§ WHAT THE TASK ASKS:
From the data that follows, print exactly the lines starting at the one containing "Screen dimensions: 523x348" and ending at the one containing "This screenshot has height=172, width=251."; include both of them and nothing more.

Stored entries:
------
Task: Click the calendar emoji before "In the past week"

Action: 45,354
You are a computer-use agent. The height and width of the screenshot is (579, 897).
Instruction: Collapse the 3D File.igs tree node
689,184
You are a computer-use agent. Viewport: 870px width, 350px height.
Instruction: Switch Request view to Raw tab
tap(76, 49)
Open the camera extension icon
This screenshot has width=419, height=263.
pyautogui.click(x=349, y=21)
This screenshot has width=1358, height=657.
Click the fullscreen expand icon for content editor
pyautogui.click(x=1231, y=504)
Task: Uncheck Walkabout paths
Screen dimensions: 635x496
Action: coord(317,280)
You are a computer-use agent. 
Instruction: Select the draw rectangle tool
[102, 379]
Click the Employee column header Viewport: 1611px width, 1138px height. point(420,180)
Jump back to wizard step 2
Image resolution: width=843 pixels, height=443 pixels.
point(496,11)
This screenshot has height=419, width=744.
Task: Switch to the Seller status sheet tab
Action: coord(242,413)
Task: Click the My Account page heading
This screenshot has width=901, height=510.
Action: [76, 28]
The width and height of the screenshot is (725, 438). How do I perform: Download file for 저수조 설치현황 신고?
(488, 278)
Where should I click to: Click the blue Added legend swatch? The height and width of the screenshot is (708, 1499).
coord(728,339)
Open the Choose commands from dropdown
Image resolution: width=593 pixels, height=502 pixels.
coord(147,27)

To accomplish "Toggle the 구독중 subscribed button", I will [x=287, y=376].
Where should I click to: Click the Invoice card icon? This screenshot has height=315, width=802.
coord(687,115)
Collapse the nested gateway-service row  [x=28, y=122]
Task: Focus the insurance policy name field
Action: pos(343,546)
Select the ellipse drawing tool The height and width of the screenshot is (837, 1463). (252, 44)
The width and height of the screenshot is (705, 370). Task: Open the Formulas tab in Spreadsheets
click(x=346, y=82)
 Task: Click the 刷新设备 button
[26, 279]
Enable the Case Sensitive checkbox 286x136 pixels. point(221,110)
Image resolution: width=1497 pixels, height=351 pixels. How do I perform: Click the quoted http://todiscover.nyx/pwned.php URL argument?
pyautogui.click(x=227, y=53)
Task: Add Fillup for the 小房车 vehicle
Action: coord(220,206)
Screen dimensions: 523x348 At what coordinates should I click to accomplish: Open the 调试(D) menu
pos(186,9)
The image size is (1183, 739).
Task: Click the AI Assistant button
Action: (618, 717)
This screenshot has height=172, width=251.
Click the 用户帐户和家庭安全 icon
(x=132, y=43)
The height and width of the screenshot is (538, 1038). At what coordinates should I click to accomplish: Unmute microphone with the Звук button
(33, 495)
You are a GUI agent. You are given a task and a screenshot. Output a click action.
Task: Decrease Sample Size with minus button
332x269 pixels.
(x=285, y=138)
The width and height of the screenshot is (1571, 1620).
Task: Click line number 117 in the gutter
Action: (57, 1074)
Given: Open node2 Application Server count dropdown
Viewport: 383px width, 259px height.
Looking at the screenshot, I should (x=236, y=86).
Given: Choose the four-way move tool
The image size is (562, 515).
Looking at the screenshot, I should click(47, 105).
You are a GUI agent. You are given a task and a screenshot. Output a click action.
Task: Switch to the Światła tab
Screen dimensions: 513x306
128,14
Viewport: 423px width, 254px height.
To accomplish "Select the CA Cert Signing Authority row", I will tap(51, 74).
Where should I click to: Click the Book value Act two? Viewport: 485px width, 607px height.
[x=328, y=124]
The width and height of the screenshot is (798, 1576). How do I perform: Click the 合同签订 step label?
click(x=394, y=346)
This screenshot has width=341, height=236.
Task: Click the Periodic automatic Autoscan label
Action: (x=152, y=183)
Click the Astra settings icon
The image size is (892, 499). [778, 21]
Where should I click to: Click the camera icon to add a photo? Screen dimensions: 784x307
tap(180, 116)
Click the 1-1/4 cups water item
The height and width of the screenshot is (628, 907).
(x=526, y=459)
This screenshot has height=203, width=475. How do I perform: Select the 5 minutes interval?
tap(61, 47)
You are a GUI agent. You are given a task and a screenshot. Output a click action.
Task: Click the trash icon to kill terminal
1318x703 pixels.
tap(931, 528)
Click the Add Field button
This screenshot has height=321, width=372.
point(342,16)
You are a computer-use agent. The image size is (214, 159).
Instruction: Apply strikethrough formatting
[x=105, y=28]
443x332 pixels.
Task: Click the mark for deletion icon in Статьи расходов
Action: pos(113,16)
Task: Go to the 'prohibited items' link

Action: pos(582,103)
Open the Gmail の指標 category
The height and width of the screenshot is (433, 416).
------
§ EXERCISE ANSWER:
Screen dimensions: 523x348 At what coordinates should I click to accomplish: Open the 调试(D) menu
pos(186,9)
The image size is (1183, 739).
Task: Click the AI Assistant button
Action: (618, 717)
This screenshot has height=172, width=251.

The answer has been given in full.